From its elevated position, the site overlooks a west to east stretch of the River Blackwater roughly 700 metres to the north. Whilst an inland lighthouse built in 1791 now dominates the hilltop, along with some later landscape features, archaeological investigation has revealed that this location has been significant for millennia.

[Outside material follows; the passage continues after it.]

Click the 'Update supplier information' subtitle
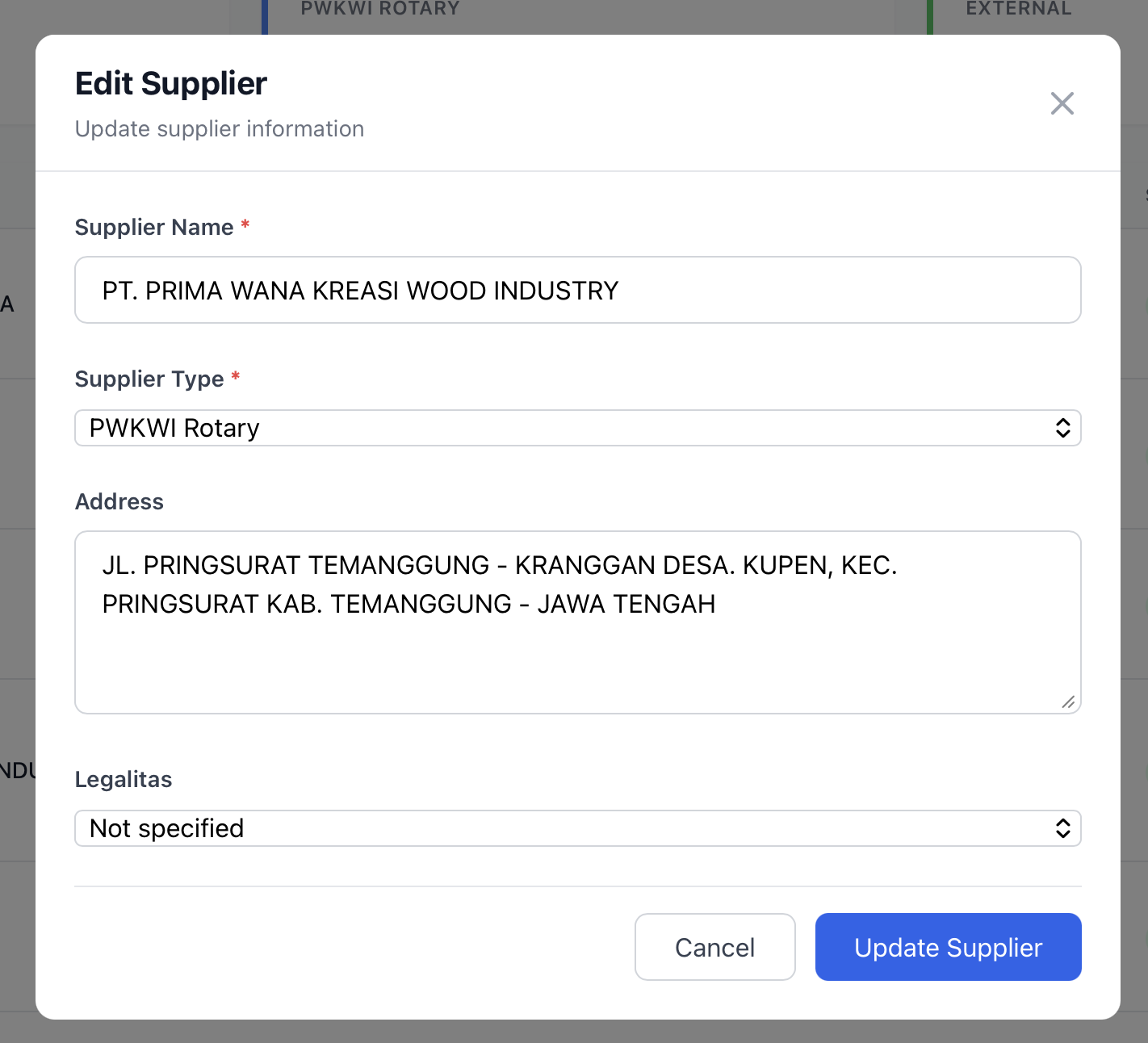This screenshot has width=1148, height=1043. [220, 129]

In 2013, the Discovery Programme conducted geophysical surveys as part of their 'Late Iron Age and "Roman" Ireland' project, which revealed the complex defensive architecture hidden beneath the surface. The survey identified a summit enclosure approximately 120 metres in diameter, defined by two ditches with accompanying inner banks and what appears to be a burnt palisade trench. An entrance gap through these features faces east. Beyond this central fortification, at a distance of 70 to 80 metres, lies an outer enclosure measuring about 250 metres across, created by at least two earlier fosse features that are now partially obscured by later earthworks. Between these two defensive circuits, archaeologists detected several uncertain ring ditches, including one interrupted fosse feature about 22 metres in diameter, positioned east of the summit enclosure's entrance.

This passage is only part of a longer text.